_Instructions for the task_
Would you output the lines from the one containing "Task: Go back with the left arrow button" through the final line of the entries, exactly and with pictures omitted?

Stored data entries
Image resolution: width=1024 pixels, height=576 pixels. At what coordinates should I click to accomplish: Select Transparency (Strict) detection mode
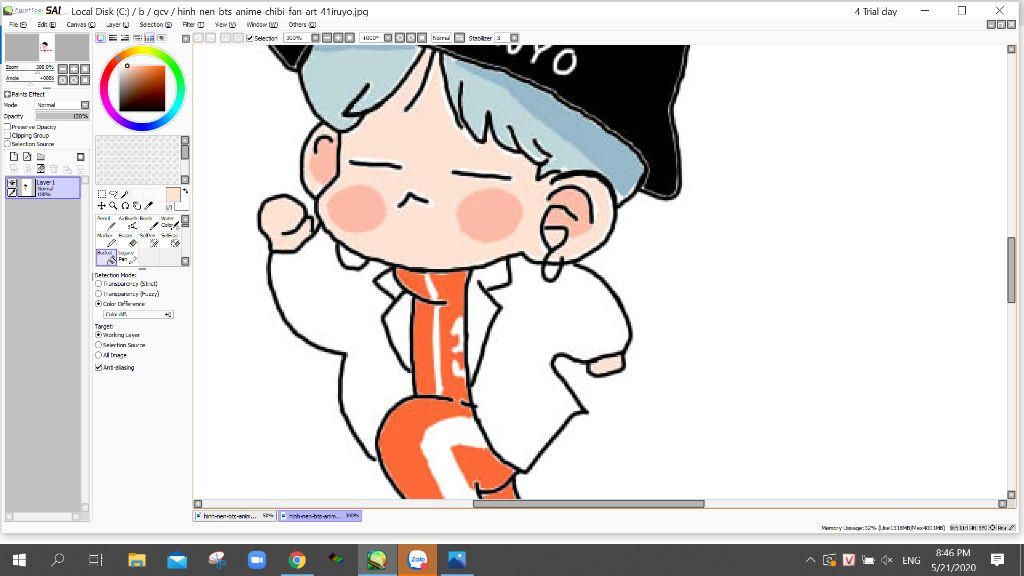99,284
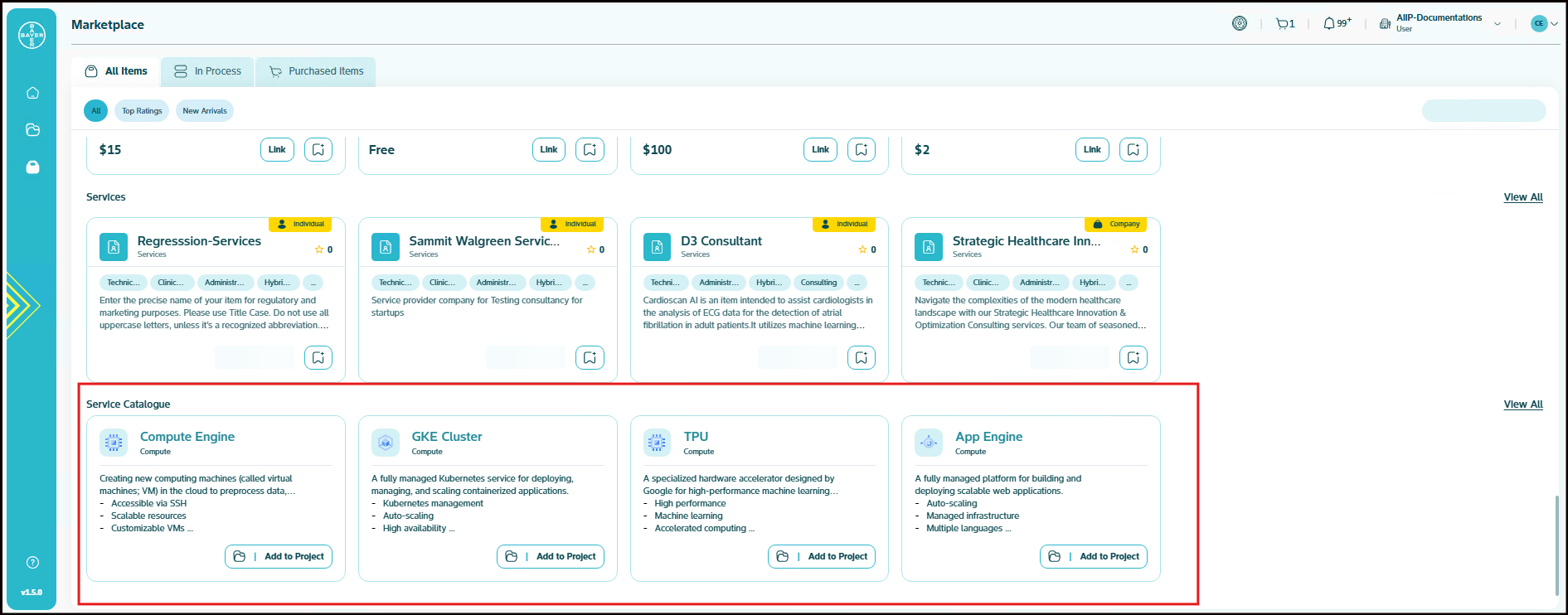Click View All for Service Catalogue
Screen dimensions: 1568x615
click(x=1522, y=404)
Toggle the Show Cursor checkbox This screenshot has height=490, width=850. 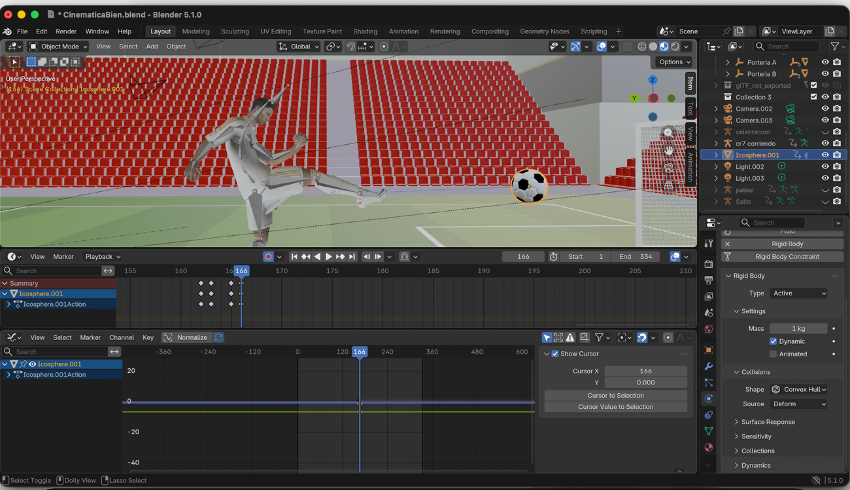[553, 354]
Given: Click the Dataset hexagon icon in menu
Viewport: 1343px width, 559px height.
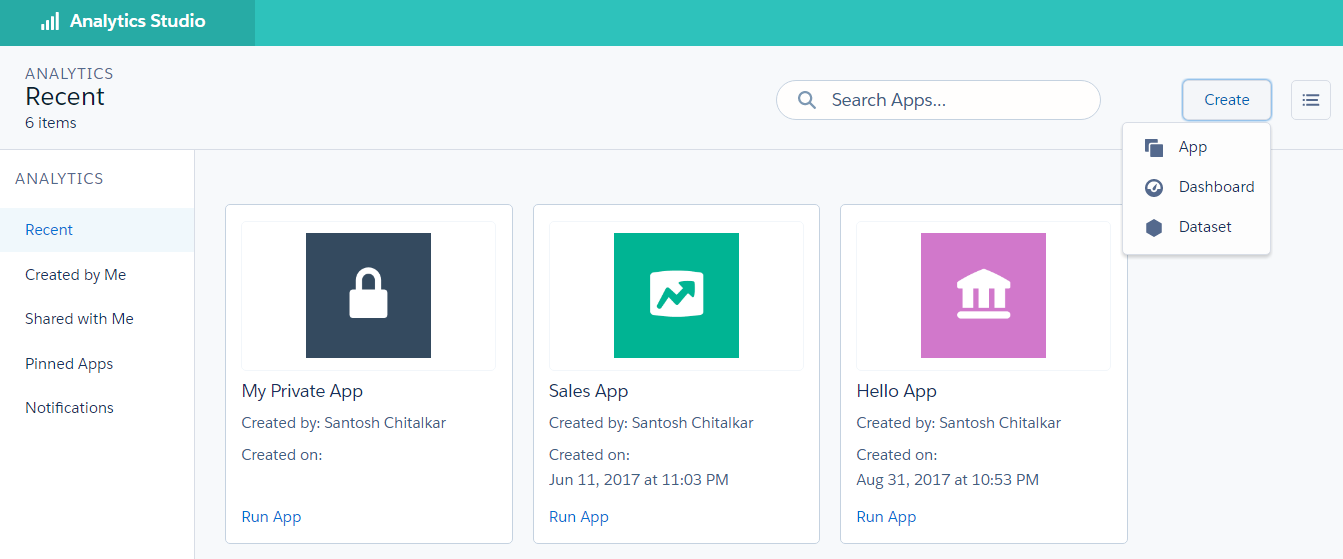Looking at the screenshot, I should click(1154, 228).

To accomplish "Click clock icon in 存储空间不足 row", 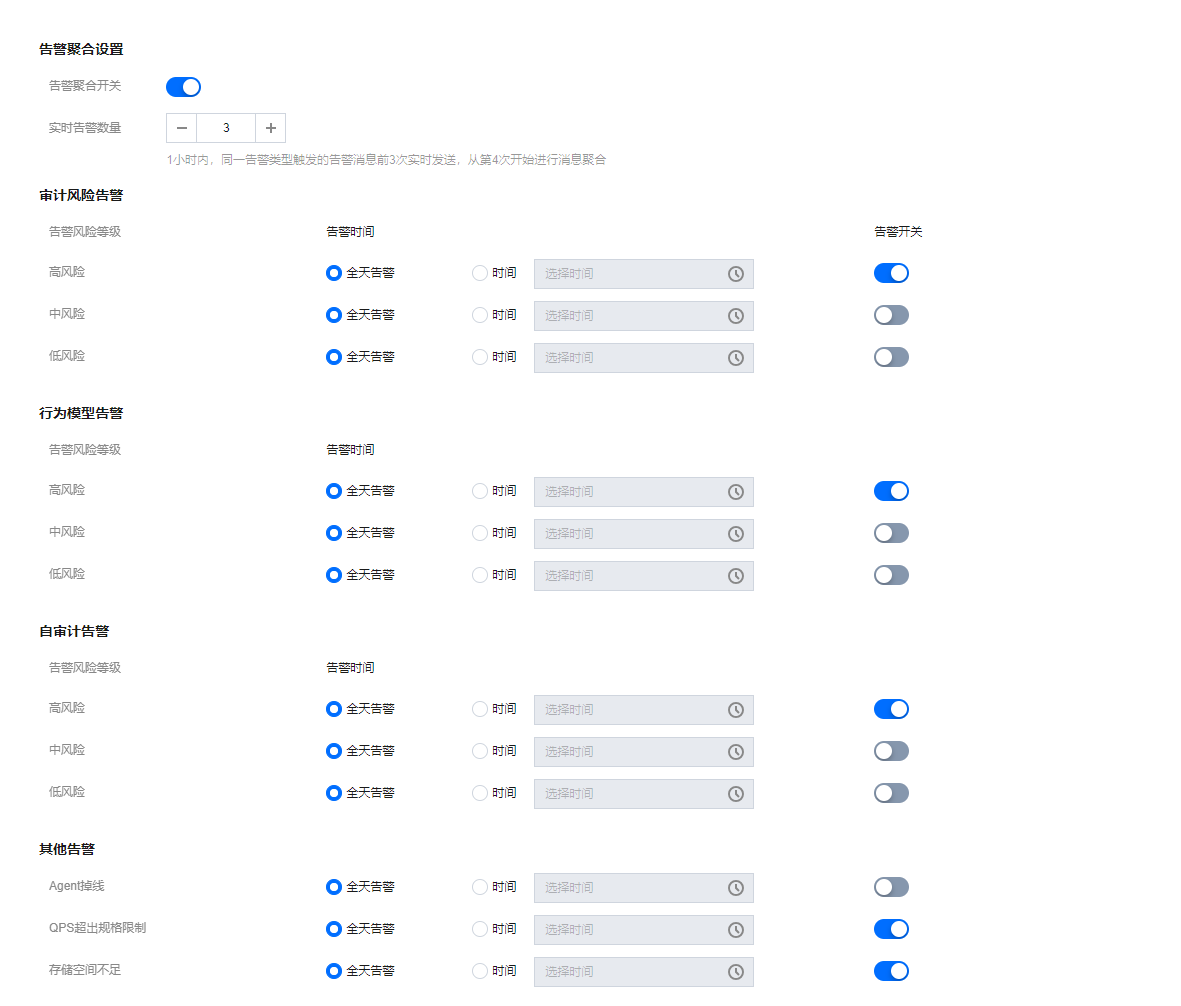I will (735, 972).
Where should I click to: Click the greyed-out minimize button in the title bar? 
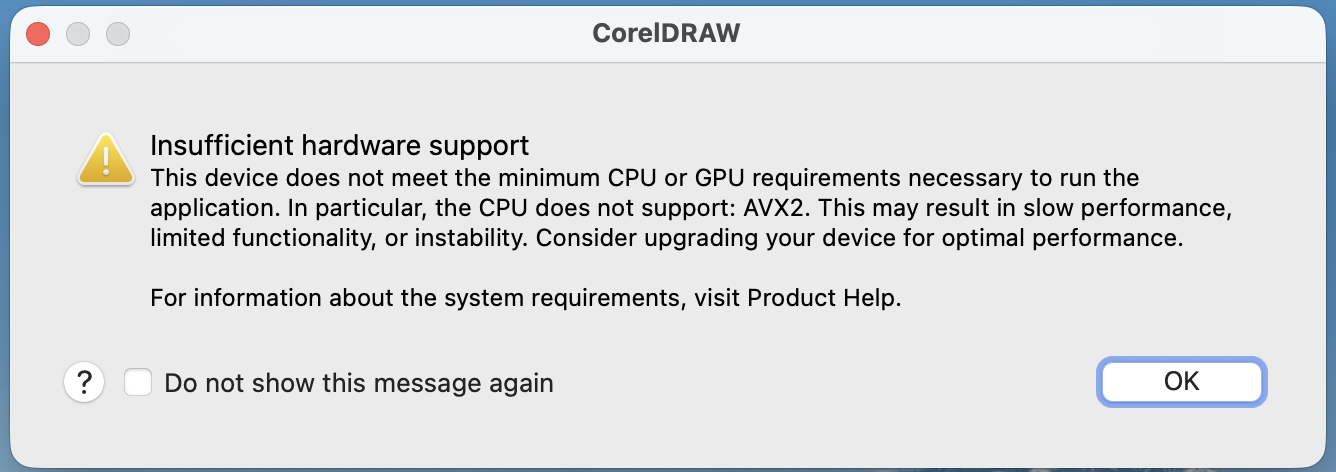78,34
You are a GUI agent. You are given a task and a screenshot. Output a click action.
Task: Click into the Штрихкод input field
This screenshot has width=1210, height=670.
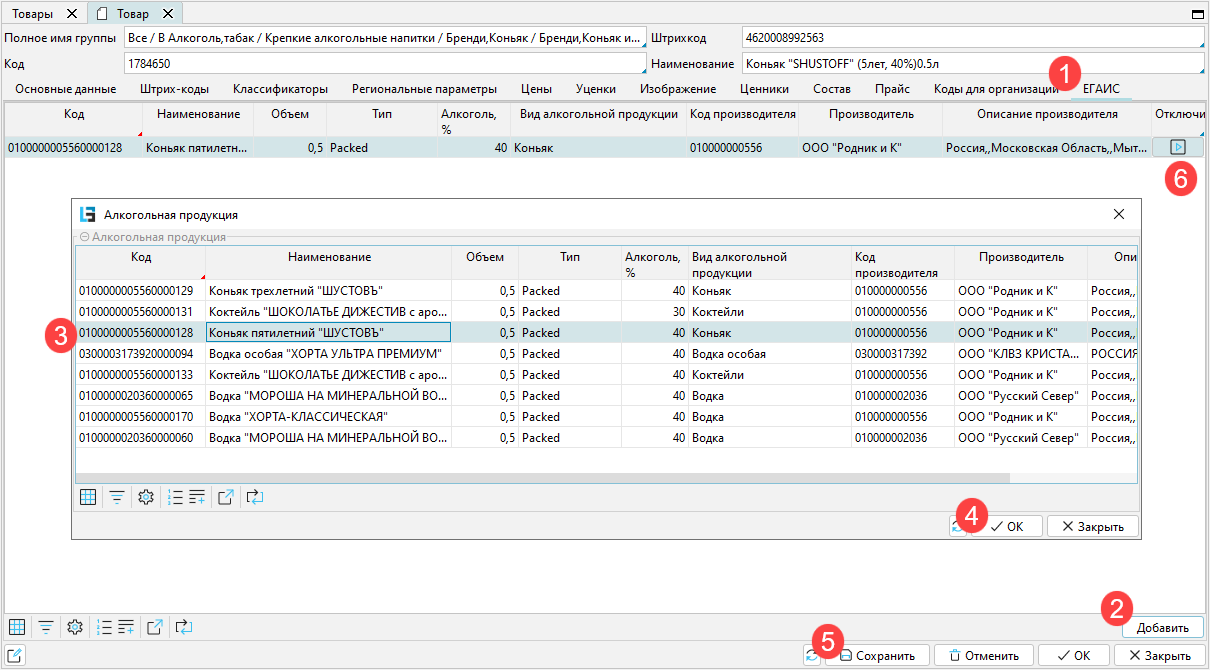[x=970, y=38]
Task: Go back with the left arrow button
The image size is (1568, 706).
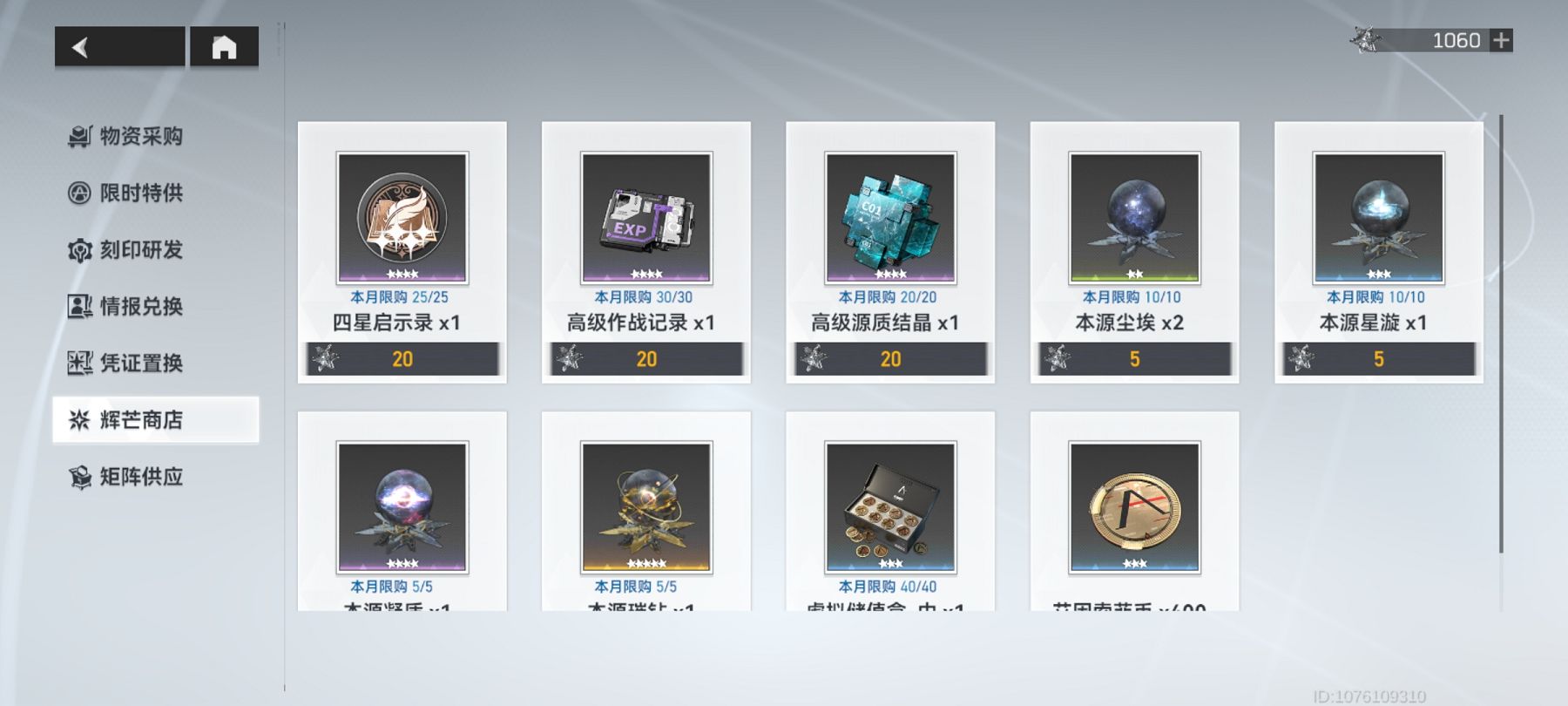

_Task output_
Task: Go back with the left arrow button
The image size is (1568, 706).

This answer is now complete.